> **Given records**
----

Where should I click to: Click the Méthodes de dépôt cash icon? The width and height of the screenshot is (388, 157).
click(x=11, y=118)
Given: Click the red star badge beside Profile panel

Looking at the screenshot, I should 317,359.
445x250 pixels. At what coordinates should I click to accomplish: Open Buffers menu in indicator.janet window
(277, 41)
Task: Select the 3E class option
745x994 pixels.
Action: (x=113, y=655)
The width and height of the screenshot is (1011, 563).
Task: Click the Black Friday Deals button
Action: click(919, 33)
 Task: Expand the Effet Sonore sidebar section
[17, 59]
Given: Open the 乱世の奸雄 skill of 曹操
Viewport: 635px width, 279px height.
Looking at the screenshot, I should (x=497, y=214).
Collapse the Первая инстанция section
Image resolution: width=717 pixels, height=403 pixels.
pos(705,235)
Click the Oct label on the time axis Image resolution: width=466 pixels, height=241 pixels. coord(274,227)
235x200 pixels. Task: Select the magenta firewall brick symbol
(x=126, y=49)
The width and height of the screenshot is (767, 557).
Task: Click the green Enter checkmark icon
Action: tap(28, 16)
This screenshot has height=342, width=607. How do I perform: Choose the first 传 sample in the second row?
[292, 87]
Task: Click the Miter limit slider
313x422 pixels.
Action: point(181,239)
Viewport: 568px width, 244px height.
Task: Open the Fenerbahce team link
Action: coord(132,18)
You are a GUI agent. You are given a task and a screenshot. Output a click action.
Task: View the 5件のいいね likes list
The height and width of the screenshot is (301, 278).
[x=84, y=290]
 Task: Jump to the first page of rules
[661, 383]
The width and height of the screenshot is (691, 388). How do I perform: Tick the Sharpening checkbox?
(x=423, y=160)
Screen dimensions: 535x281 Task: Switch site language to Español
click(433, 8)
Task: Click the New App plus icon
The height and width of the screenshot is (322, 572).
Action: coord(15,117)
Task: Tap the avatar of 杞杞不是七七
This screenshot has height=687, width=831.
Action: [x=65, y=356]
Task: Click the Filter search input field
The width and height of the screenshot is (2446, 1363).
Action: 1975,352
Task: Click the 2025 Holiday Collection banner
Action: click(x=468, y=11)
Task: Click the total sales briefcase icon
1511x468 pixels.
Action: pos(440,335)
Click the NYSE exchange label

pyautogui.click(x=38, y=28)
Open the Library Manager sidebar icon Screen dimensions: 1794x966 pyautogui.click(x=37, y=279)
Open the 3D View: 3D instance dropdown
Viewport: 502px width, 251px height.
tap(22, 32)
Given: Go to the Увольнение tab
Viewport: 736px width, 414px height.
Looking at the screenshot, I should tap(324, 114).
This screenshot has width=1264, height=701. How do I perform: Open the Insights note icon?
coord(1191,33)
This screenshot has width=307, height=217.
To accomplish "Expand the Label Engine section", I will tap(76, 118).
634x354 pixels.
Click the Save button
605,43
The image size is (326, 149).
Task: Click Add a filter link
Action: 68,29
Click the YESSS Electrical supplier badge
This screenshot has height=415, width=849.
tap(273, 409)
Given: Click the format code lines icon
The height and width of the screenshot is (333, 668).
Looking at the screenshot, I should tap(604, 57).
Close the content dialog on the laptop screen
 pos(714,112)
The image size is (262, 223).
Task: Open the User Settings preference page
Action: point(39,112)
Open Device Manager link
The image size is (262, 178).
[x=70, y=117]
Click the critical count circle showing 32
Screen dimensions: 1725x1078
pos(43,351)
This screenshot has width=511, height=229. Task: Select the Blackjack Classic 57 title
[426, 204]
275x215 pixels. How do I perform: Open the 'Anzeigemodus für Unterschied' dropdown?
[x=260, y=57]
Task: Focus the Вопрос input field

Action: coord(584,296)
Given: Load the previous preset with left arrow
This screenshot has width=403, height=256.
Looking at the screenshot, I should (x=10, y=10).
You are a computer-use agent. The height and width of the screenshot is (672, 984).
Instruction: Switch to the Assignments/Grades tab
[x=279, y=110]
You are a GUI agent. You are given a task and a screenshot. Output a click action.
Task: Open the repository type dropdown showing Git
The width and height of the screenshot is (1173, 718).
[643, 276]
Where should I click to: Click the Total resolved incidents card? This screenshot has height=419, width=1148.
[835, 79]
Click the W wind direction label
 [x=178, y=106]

----

> **Stated problem**
Rewrite the data starting at the line containing "Task: Tap the avatar of 杞杞不是七七" and ending at the line containing "Looking at the screenshot, I should tap(604, 57).", swapping "Library Manager" for "Board Manager" and leaving everything else unchanged.

> **Answer to this task**
Task: Tap the avatar of 杞杞不是七七
This screenshot has height=687, width=831.
Action: [x=65, y=356]
Task: Click the Filter search input field
The width and height of the screenshot is (2446, 1363).
Action: 1975,352
Task: Click the 2025 Holiday Collection banner
Action: click(x=468, y=11)
Task: Click the total sales briefcase icon
1511x468 pixels.
Action: pos(440,335)
Click the NYSE exchange label

pyautogui.click(x=38, y=28)
Open the Board Manager sidebar icon Screen dimensions: 1794x966 pyautogui.click(x=37, y=279)
Open the 3D View: 3D instance dropdown
Viewport: 502px width, 251px height.
tap(22, 32)
Given: Go to the Увольнение tab
Viewport: 736px width, 414px height.
Looking at the screenshot, I should tap(324, 114).
This screenshot has width=1264, height=701. How do I perform: Open the Insights note icon?
coord(1191,33)
This screenshot has width=307, height=217.
To accomplish "Expand the Label Engine section", I will tap(76, 118).
634x354 pixels.
Click the Save button
605,43
The image size is (326, 149).
Task: Click Add a filter link
Action: 68,29
Click the YESSS Electrical supplier badge
This screenshot has height=415, width=849.
tap(273, 409)
Given: Click the format code lines icon
The height and width of the screenshot is (333, 668).
Looking at the screenshot, I should tap(604, 57).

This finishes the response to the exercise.